CITATION OF CURRENT MYTHS

The present situation is overflowing with falsehoods, nonsensical beliefs, indefensible notions being actively promoted when required. As they are pressed into forefront usage, they are almost all discussed, analyzed, and countered in my Hat Trick Letter. There are so many current chapters to today's mythology. Several key heretical notions will be listed below, but not dismantled here and now. Many beliefs have been discredited in public articles. The latest monthly issues to the HTL and the upcoming September issue (always published midmonth) address several listed myths at work, each thoroughly invalid, untenable, and inexcusable, but each highly important, each integral, each serving a key bonding purpose for the system like band aids or chewing gum or bailing wire. It is inconceivable to me how any sane, well educated, competent academic Economics professor of repute could defend a single listed item. Yet the great majority of this corrupted profession do precisely that, defend and promote and carry on the great game. The corruption is of thought process. An economic system dependent upon inflation requires the associated cancerous defensive thought to complement the cancerous policy itself. A certain level of cheerleading is also necessary to keep the public bought in.
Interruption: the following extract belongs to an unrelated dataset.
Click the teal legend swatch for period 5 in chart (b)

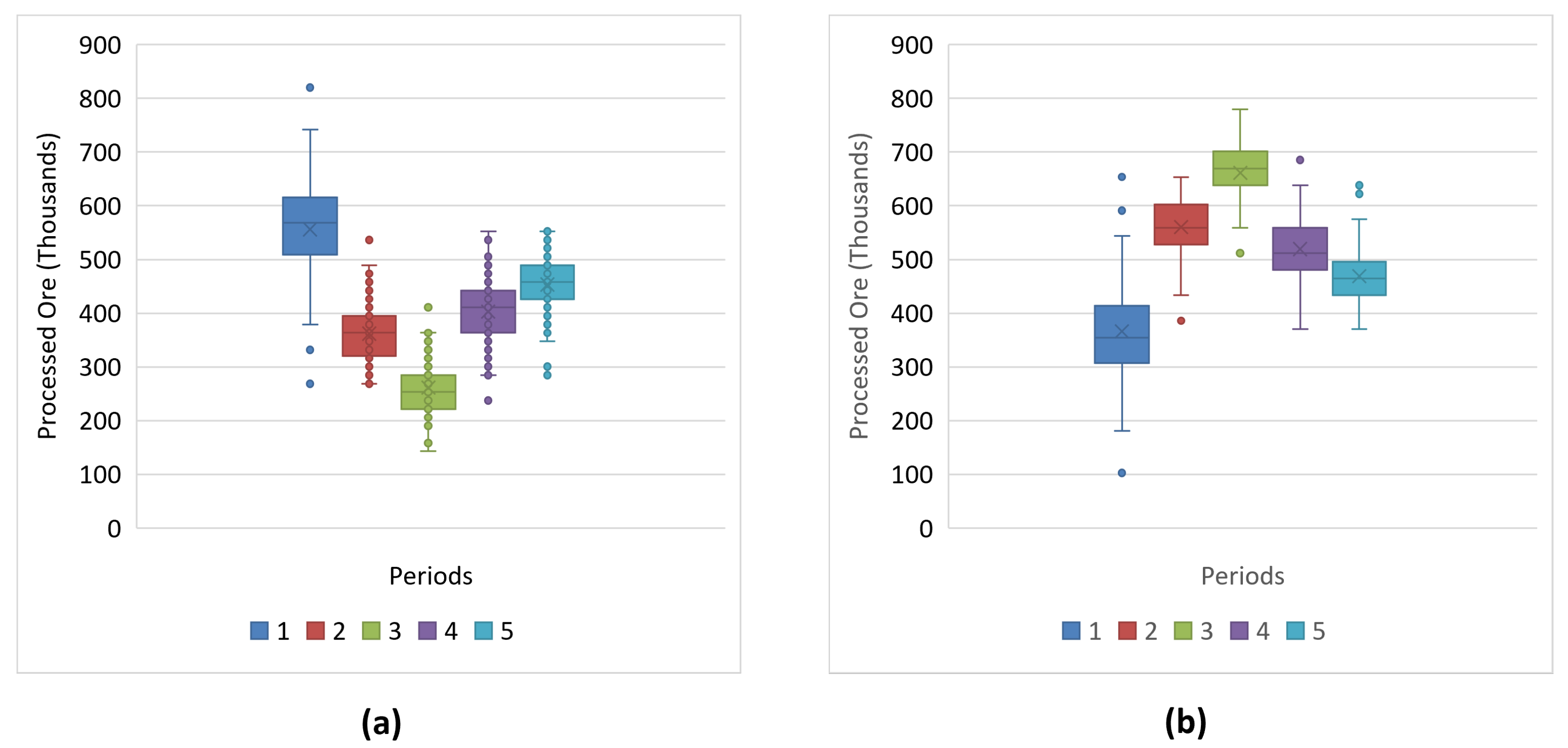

Almost all current myths will soon unravel in tragic fashion. Do not expect apologies when they do. Expect instead blame to be put on speculators, blame to be put on the mortgage industry (maybe even Fanny Mae & Freddie Mac), blame to be put on reckless consumers, blame to be put on past administrations, blame to be put on Congress, blame to be put on outsourcing corporations, blame to be put on the Chinese. Do not expect much blame to be put on the high priests Greenspan or Samuelson or Friedman. They are untouchable. Give better than 50-50 odds that sufficient blame will be lodged on Bernanke, to the point that he might be dismissed and shown the door before all monthly calendar pages of 2007 are turned.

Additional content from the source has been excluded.